A series
of new stable dibenzothiophene embedded heteroporphyrins
were synthesized in 6–7% yields by condensing 1 equiv of dibenzothiophene-based
tripyrrane with 1 equiv of four different diols, 2,5-bis(hydroxymethyl)heterocycles (furan, thiophene, selenophene, and tellurophene),
under mild acid-catalyzed conditions in CH2Cl2. The formation of dibenzothiophene embedded heteroporphyrins was
confirmed by high-resolution mass spectrometry and thoroughly characterized
by 1D and 2D nuclear magnetic resonance (NMR) spectroscopy, absorption,
electrochemical, and density functional theory/time-dependent density
functional theory (DFT/TD-DFT) studies. The NMR studies indicated
that the macrocycles were nonaromatic in nature. The electronic properties
of the macrocycles were significantly altered as the heterocycle of
the macrocycles was varied from furan to thiophene, selenophene, and
tellurophene, as reflected clearly in the spectral and electrochemical
properties. The macrocycles exhibited a sharp band in the region of
420–440 nm and a relatively broad absorption band(s) in the
higher wavelength region of 550–800 nm.
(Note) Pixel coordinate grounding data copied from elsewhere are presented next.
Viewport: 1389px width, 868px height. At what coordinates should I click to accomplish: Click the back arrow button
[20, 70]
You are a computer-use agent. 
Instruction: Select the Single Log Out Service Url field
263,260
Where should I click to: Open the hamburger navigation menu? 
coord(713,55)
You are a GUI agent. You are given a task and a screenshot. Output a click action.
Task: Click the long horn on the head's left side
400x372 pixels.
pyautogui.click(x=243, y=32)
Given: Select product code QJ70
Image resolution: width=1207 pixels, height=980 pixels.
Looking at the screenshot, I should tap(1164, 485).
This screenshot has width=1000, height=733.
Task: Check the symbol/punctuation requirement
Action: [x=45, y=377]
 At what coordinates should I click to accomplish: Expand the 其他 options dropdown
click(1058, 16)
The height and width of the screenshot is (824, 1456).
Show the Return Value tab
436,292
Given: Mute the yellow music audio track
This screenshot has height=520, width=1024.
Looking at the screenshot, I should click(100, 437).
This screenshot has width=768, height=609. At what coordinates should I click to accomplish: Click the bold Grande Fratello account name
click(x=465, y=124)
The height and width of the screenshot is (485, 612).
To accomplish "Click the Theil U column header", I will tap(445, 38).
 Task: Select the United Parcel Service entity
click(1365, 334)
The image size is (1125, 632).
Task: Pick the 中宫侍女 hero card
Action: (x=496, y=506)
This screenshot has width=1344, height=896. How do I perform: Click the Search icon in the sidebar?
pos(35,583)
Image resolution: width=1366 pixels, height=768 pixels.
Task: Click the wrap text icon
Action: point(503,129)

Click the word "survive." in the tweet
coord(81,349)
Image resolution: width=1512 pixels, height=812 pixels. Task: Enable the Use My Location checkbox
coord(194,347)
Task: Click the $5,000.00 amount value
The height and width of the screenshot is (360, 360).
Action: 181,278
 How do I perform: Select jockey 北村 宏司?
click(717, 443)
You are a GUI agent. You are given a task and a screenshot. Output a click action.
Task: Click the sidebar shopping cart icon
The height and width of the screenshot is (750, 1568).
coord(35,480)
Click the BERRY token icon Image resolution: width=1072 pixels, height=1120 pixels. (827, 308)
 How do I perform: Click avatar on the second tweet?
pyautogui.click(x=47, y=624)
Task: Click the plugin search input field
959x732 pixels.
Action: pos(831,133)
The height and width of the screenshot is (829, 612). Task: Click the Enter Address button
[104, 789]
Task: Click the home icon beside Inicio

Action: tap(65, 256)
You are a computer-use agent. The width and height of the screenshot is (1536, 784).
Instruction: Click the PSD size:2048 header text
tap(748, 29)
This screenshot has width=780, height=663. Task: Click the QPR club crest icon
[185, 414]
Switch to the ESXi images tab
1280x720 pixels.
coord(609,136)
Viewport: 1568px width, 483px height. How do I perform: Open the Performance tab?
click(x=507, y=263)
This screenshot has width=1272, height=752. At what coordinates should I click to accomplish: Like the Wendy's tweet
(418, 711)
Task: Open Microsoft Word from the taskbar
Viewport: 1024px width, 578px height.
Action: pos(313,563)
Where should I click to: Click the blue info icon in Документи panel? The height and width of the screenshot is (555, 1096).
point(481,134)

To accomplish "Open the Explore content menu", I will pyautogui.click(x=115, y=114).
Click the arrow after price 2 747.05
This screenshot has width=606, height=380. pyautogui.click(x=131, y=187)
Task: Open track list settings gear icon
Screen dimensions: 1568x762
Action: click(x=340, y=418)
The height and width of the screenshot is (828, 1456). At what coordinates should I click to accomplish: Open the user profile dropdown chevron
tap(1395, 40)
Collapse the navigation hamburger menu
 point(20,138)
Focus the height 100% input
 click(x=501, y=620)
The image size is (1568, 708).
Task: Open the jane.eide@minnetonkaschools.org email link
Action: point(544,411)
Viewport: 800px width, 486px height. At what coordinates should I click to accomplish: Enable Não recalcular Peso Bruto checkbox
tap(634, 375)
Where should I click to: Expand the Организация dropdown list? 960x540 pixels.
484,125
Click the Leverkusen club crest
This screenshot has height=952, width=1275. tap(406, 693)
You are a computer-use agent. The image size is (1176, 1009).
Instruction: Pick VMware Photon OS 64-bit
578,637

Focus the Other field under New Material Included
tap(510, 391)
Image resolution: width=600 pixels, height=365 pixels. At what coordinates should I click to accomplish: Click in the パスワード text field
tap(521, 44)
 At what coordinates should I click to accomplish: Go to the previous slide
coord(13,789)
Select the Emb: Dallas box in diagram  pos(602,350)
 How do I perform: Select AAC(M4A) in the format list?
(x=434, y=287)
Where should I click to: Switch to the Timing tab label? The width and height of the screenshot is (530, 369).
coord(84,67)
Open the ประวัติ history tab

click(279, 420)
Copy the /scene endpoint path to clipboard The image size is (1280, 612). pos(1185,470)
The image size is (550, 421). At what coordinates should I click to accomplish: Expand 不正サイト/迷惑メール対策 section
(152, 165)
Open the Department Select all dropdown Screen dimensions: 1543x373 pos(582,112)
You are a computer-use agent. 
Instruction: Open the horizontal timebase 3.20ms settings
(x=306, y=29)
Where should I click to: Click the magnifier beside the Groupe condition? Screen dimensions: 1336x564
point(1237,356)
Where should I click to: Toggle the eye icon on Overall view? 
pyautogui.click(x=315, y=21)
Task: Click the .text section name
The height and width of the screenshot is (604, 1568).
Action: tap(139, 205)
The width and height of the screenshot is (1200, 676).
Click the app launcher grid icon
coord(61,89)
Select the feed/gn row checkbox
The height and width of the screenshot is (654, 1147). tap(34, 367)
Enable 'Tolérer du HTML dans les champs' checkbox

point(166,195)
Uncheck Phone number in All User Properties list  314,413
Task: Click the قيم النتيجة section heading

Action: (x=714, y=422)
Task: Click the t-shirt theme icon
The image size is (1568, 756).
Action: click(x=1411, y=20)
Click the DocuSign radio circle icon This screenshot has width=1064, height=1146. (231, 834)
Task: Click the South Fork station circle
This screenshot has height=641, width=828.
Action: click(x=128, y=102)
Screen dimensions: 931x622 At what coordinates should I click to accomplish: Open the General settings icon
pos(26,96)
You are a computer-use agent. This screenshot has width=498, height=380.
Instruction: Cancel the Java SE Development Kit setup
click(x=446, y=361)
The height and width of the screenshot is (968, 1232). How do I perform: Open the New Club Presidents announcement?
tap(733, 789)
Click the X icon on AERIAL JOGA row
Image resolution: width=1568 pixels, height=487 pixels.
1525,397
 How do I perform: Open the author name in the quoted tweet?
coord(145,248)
The oxa analogue was
considerably blue-shifted as compared to the other macrocycles, whereas
the tellura analogue exhibited relatively broadened and red-shifted
absorption bands. Upon protonation of these macrocycles, the resulting
diprotonated species displayed bathochromically shifted absorption
bands, which were extended to the NIR region. DFT studies revealed
that the macrocycles were highly distorted and strained and exhibited
half chair conformation with restricted π-conjugation and confirmed
their nonaromatic nature due to the lack of planarity of the macrocycle.
TD-DFT studies were in agreement with the experimental spectral and
electrochemical results.